Magnetic memory circuits are based on magneto-resistive behavior of magnetic storage elements that are integrated typically with a complementary metal-oxide-semiconductor (CMOS) technology. Such memory circuits generally provide non-volatility and an unlimited read and write capability. An example is the magnetic random access memory (MRAM) circuit that includes a plurality of memory cells, each defining an addressable magnetic storage element that may include a magnetic tunnel junction (MTJ) stack.
Each addressable MTJ stack can have a magnetic spin orientation and can be flipped between two states by the application of a magnetic field that is induced by energizing corresponding bit and word lines.
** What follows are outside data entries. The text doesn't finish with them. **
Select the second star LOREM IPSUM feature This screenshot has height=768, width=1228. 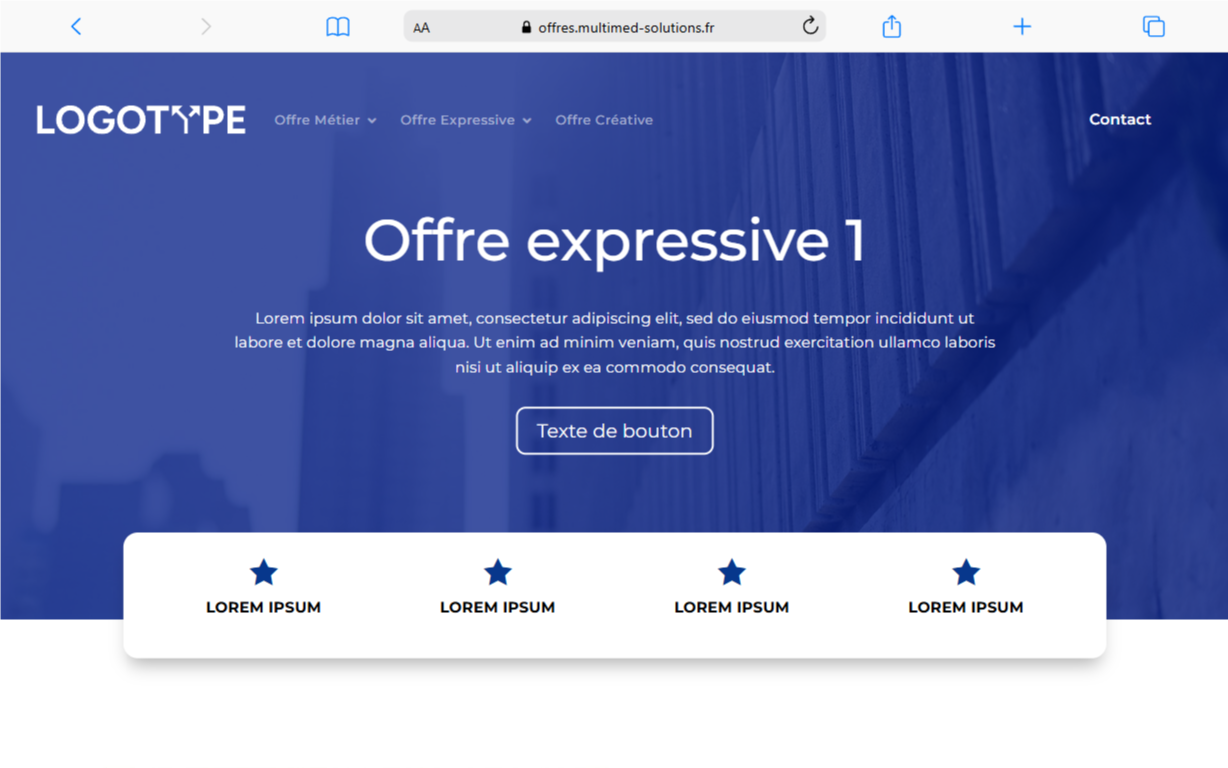[x=497, y=587]
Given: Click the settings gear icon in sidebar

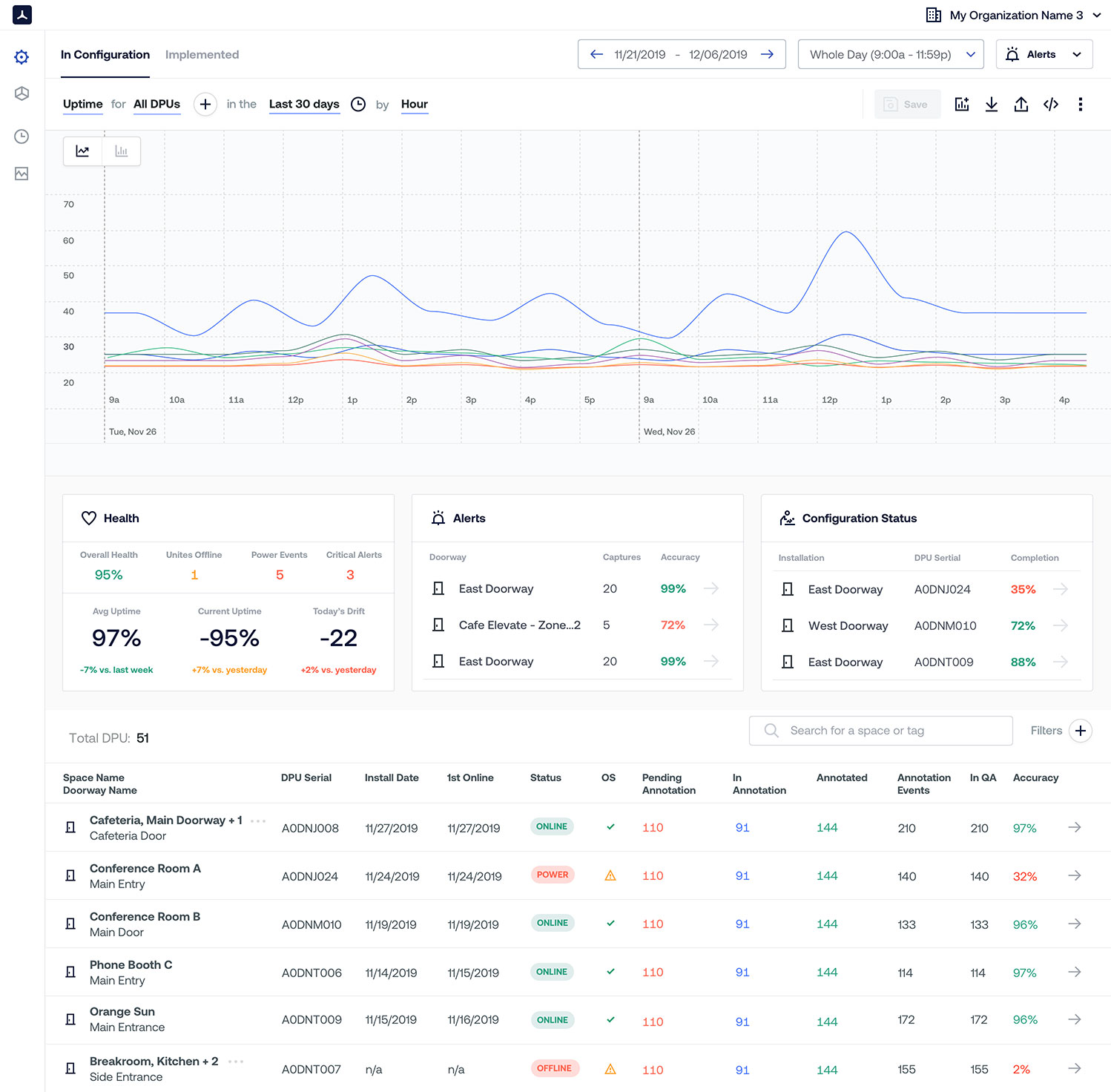Looking at the screenshot, I should [x=22, y=57].
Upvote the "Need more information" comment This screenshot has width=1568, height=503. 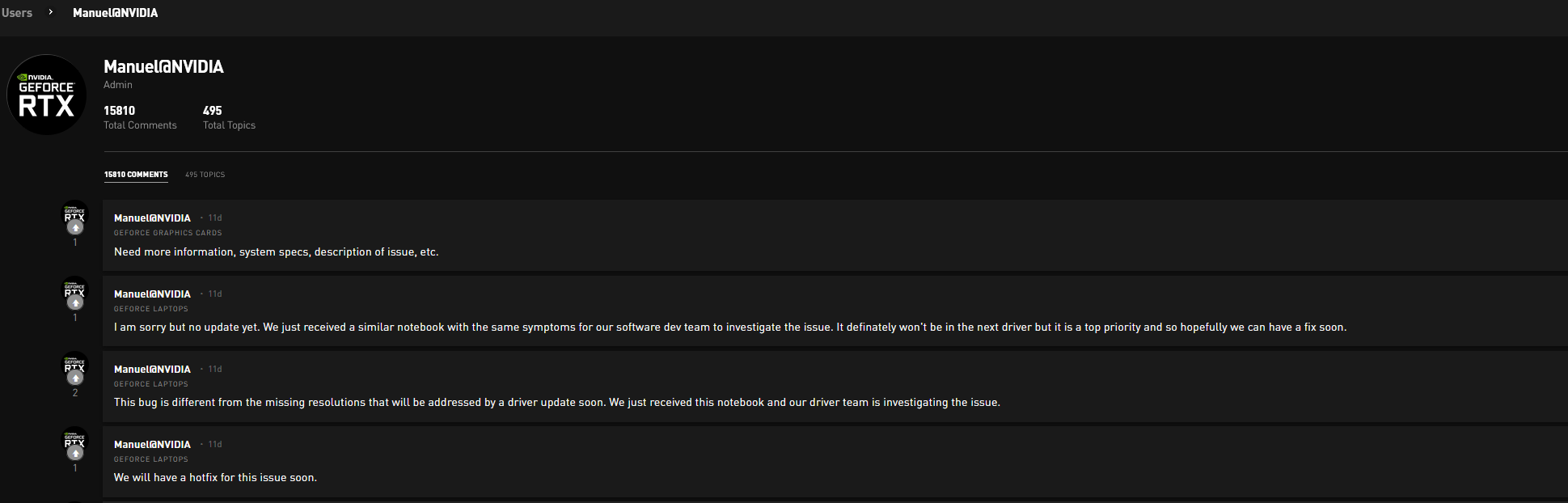point(74,228)
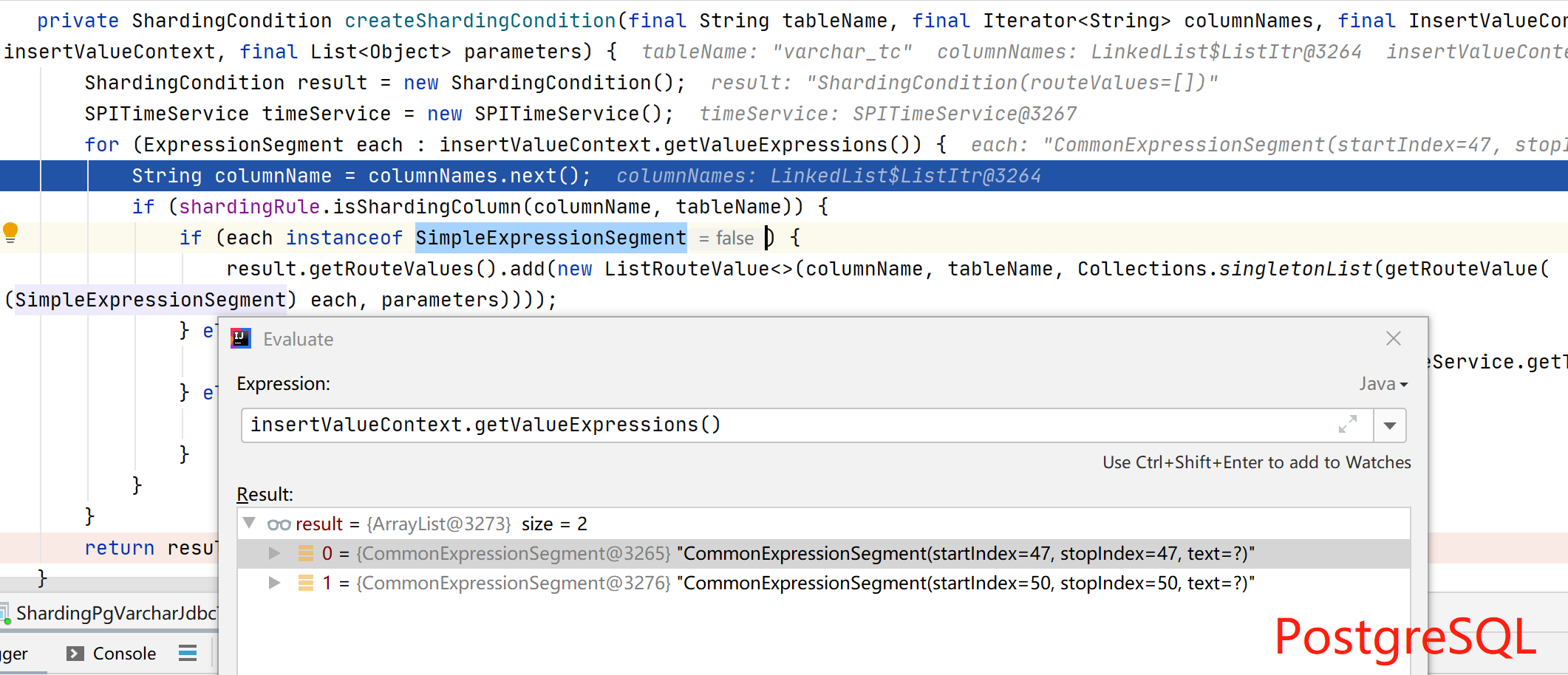Switch to the Console tab
1568x675 pixels.
[x=123, y=653]
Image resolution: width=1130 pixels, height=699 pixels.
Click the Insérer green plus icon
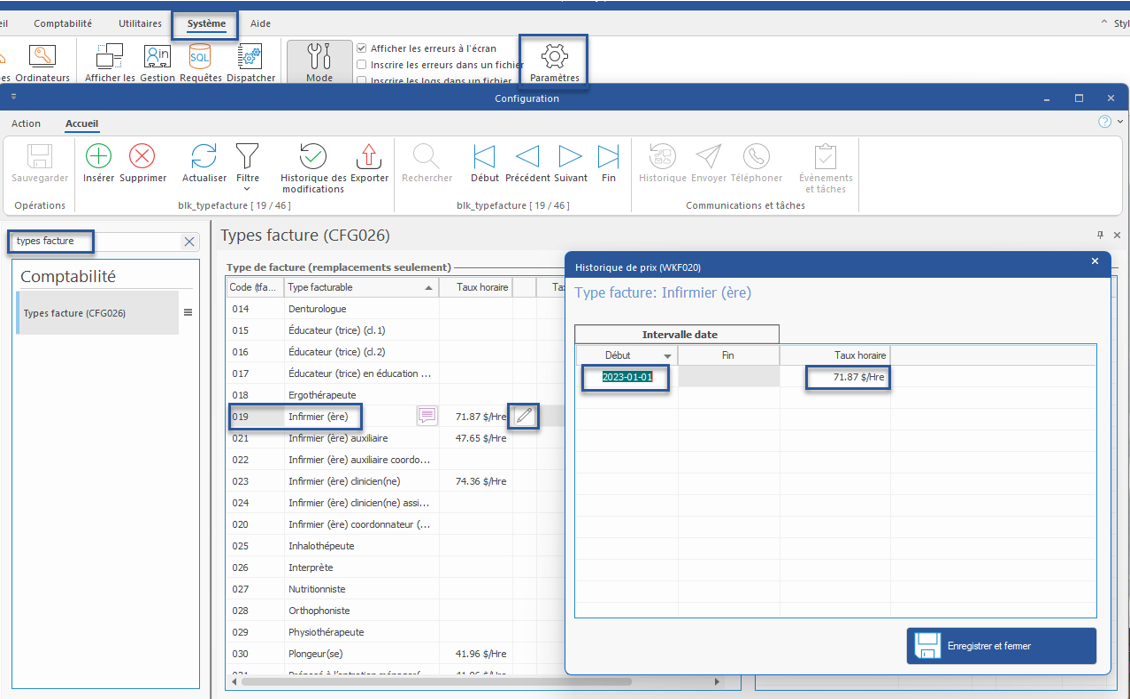coord(98,157)
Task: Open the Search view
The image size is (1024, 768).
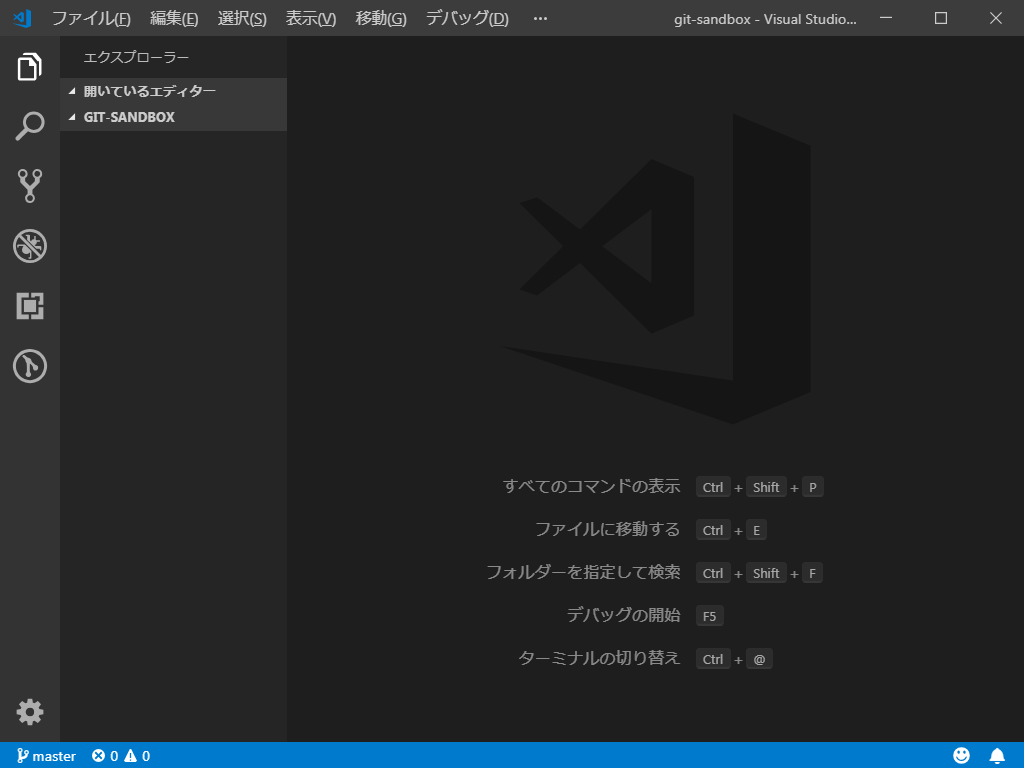Action: (29, 126)
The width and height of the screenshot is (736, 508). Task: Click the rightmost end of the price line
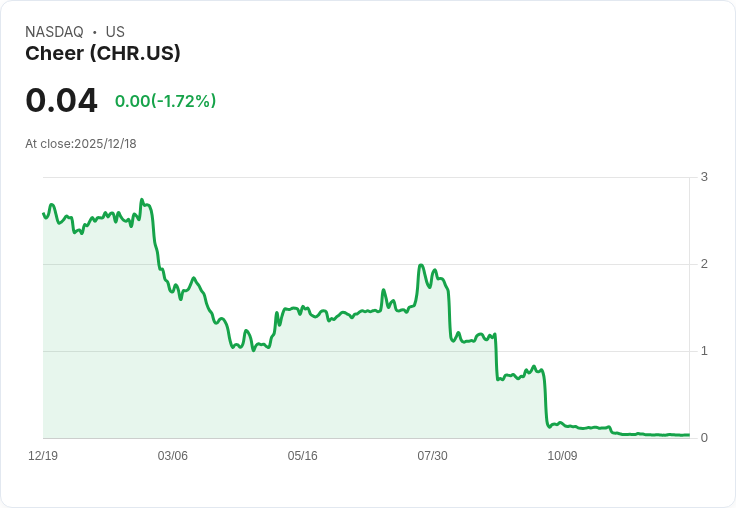click(688, 435)
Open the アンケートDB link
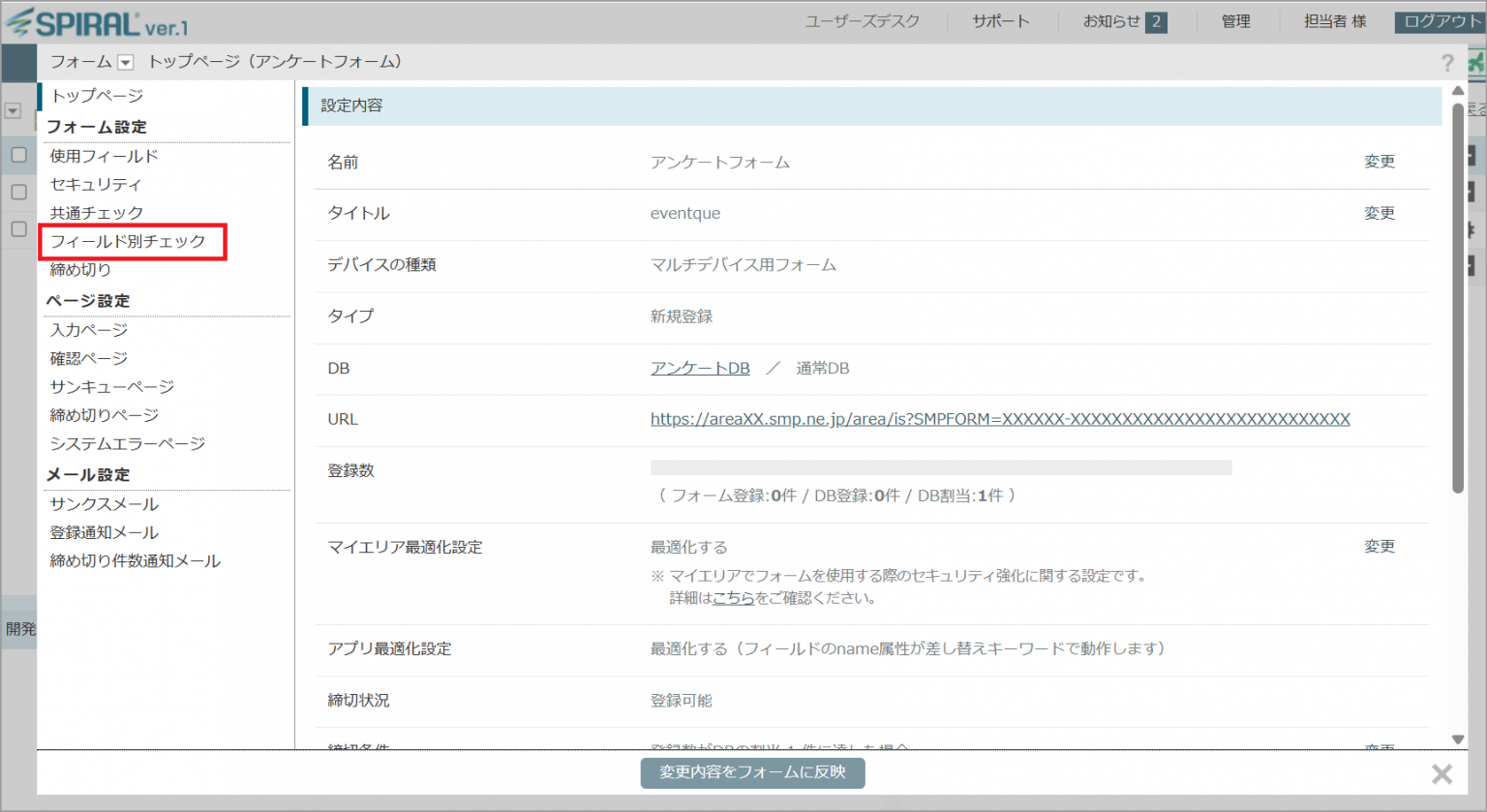This screenshot has height=812, width=1487. pyautogui.click(x=700, y=368)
FIG. 1A illustrates a plan view of a section of an exemplary array 100 of memory cells X 112 in a magnetic random access memory (MRAM) circuit, that includes a set of longitudinal word lines (WL) 102 and a set of transverse bit lines (BL) 104. The set of BL 104 overlies the set of WL 102 to define crossover zones 108. An addressable MTJ stack 110 is disposed within each crossover zone 108. Current drivers 106 are provided for energizing the BL 104 and the WL 102. An address transistor (not shown) is provided under each MTJ stack 110 and in the memory cell X 112, for reading the state of the MTJ stack 110.
FIG. 1B illustrates a partly schematic and partly cross-sectional view of the memory cell X 112 in FIG. 1A. As shown in the cross-sectional view, the MTJ stack 110 is disposed within the crossover zone 108. The address transistor 132 is shown schematically. Generally, the MTJ stack 110 is designed to be integrated into a back-end metallization structure following a front-end CMOS processing. The MTJ stack 110 is shown to be provided between a first metallization layer Mx and a second metallization layer My, wherein the MTJ stack 110 is connected to the first layer Mx through a via hole 128 and to the second layer My through a via hole 116. The second layer My is patterned to include the BL 104. The MTJ stack 110 includes a free layer 118, a tunnel oxide layer 120, a fixed layer 122 and an extended bottom electrode 124. The first layer Mx is patterned to include the WL 102 for writing into the MTJ stack 110. The address transistor 132 is connected to the first layer Mx by a connection 130a. A read word line (WL) 130b in the first layer Mx is usable for selectively operating the address transistor 132. The WL 102 has no contact with the bottom electrode 124, and when energized, induces a magnetic field within the MTJ stack 110.
A write operation in a selected memory cell X 112 in the array 100 can be performed by energizing the corresponding BL 104 and the WL 102, to generate a magnetic field for changing the magnetic state of the corresponding MTJ stack 110. For a read operation, a voltage is applied to the BL 104 of the selected memory cell X 112, so that a current can flow through the corresponding MTJ stack 110 and the address transistor 132 that is selectively switched on by the WL 130b. The magnitude of the current sensed indicates the conductivity or the magnetic state of the MTJ stack 110.